Maybe I'd play with the new colours, but probably not. Like many writers I know, I have certain pens that I love to use, and others I reject. Reasons for rejection might be the pen is too thin to grip (I've had RSI problems for years), or the nib is no good. There are lots of roller ball pens I won't touch because I know I'll wreck the little ball in no time. Others are no good because I wear one side down and then the pen will no longer write properly. I like a pen that writes smoothly, no matter what (or how hard I press down, obviously!), and that I can grip properly.
Ah, pens... And then we move on to keyboards. My big test for a laptop is how the keys feel when I bash them.

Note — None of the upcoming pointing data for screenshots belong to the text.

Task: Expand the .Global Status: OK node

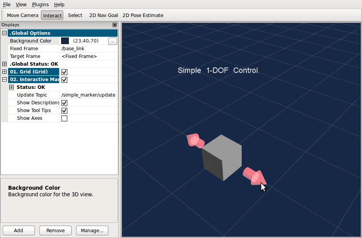Action: (x=5, y=64)
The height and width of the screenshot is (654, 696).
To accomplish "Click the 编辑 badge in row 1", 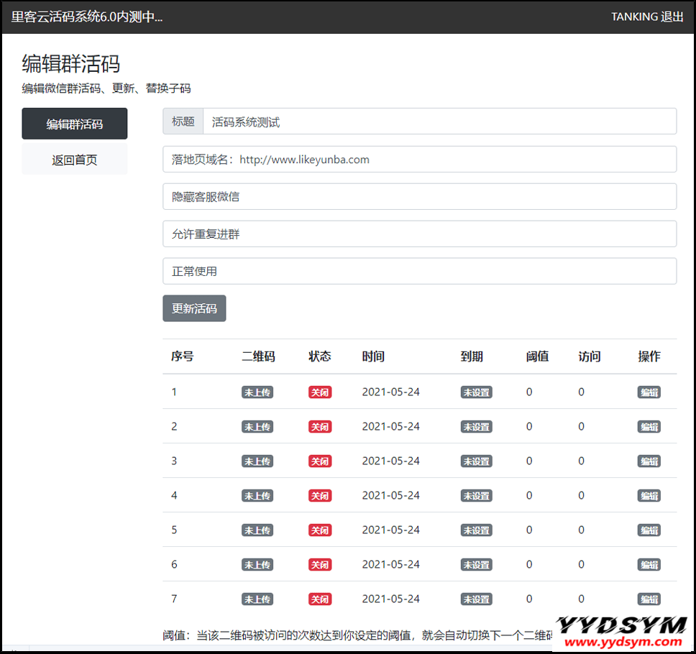I will point(649,392).
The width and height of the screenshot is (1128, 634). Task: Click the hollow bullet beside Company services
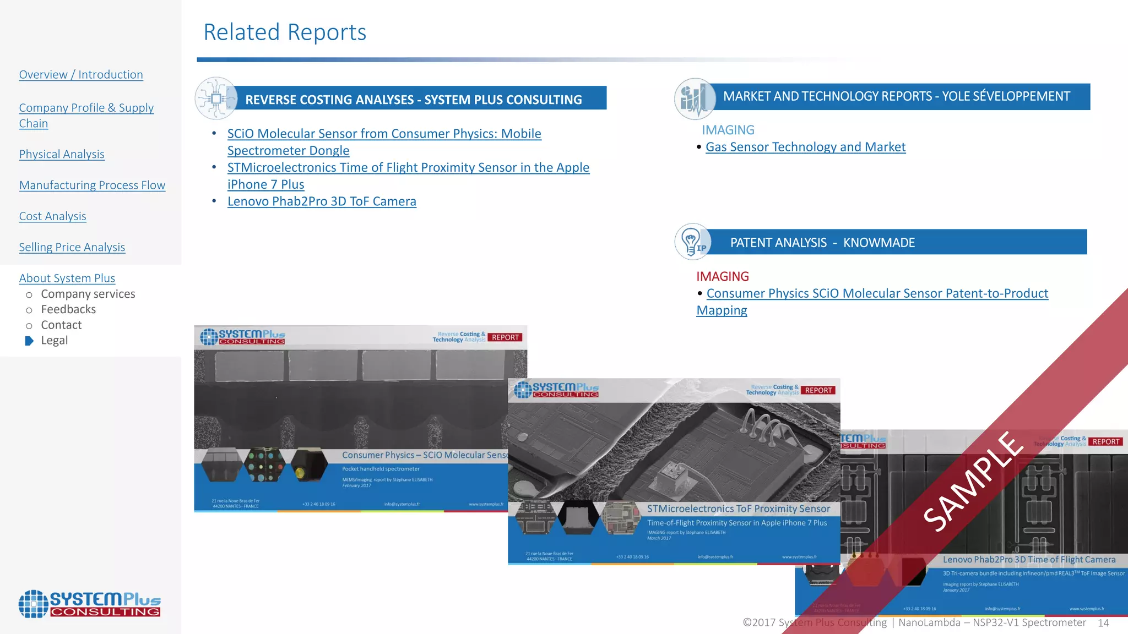(29, 294)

OK, I don't bash them in the shop, but I give them a bit of a workout, all the same. They do all feel different (try it sometime). I love the little laptops that are out now, but I can just see myself, elbows cocked way up in the air, neck straining, as I try to get my fingers onto the tiny keyboard properly. Not likely. I used to have an ergonomic keyboard for my RSI, but in the end it didn't make much difference. It was the height of the keyboard that was the main factor.
Pen or keyboard - both are instruments of creation for writers. And also instruments of destruction. My osteopath is forever scolding me for what he sees are the results of poor computer habits. I have a ganglion on my wrist (from the mouse) and constant neck and shoulder problems. All self-inflicted. But I am learning to take notice of the warning twinges, and get up and stretch, or have a rest for a while. I'm also trying harder to do the exercises I've been given. I wish I could say going back to the pen would solve these problems, but it won't. The damage has been done.
OK, I'm off now to do my doorway stretches!